**EXERCISE AIM**
Only these lines should appear, exactly: the one containing "The width and" and every line after it through the end of the material below.

**EXERCISE MATERIALS**
◇ ◇ ◇ ◇
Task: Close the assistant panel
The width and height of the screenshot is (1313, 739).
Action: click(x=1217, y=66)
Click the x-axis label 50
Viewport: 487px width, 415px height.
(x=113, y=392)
◇ ◇ ◇ ◇
**THE COMPLETED TASK**
The width and height of the screenshot is (1313, 739).
Action: click(x=1217, y=66)
Click the x-axis label 50
Viewport: 487px width, 415px height.
(x=113, y=392)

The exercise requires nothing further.